In Africa, the extended family provides the safety net for many and Sande-Mukulira said their roles are being overstretched due to the increasing numbers of children made orphans by their parents dying of AIDS.
"If the lives of people living with HIV/AIDS are prolonged, the issue of orphans will diminish," she added.
On the issue of antiretroviral drugs or ARVs, Dr Omokhudu Idogho of Action Aid in Nigeria said African governments were neglecting their responsibilities of caring for people living with HIV/AIDS and left them to the communities, instead, to provide support.

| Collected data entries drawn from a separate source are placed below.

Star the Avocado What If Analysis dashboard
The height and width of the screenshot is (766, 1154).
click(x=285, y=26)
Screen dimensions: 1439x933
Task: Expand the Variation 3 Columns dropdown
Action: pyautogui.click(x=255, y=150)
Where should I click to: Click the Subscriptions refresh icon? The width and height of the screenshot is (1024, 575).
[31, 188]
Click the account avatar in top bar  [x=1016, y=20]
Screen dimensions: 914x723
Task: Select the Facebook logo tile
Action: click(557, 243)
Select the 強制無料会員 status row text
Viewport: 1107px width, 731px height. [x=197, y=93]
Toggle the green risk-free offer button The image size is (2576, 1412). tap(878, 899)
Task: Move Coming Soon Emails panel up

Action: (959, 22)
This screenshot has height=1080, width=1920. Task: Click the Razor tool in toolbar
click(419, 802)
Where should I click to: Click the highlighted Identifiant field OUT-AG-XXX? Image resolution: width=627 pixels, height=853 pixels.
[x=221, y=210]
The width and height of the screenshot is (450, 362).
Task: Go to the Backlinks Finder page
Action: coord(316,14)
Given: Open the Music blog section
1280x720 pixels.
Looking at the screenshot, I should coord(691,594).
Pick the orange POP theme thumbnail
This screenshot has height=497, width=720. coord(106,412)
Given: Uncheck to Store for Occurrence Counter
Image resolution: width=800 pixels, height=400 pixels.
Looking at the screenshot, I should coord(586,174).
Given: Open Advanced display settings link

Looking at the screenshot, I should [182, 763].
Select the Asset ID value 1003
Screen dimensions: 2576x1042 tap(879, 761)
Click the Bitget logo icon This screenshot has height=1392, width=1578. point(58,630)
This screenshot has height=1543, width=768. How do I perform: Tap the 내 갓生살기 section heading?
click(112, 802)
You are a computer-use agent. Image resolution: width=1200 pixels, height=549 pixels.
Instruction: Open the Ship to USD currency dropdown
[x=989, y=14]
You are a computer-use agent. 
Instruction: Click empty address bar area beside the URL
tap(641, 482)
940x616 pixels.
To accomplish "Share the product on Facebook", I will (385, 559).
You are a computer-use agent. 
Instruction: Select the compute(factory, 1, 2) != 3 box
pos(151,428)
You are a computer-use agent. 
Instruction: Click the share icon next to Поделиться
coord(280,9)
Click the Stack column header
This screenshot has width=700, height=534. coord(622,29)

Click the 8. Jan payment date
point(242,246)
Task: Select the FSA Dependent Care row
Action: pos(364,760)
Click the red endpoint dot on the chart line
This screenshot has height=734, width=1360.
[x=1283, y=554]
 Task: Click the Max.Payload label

According to UNAIDS, in 2003 and estimated 3 million people in sub-Saharan Africa became newly infected with HIV. "But only 400,000 people are on life-prolonging ARVs in the African region," Idogho told IPS.
In Africa, he said "The government has abandoned its role and left people living with HIV/AIDS in the care of the communities."
Cultural barriers, like religion and taboo around sex, also need to be broken if a headway is to be made in the fight against HIV/AIDS in Asia.
"Asian people should try to address the issue of cultural barriers which fuel the spread of the disease," said Action Aid's Alfred Okema whose country, Uganda, has become a role model in the war against HIV/AIDS.
Indeed it was acknowledged that Africa's mistakes must not be repeated in Asia.
"Africa's experience shows that HIV can destroy development gains by decades," Farouk Khan, who is on the health parliamentary committee in Bangladesh, told the gathering.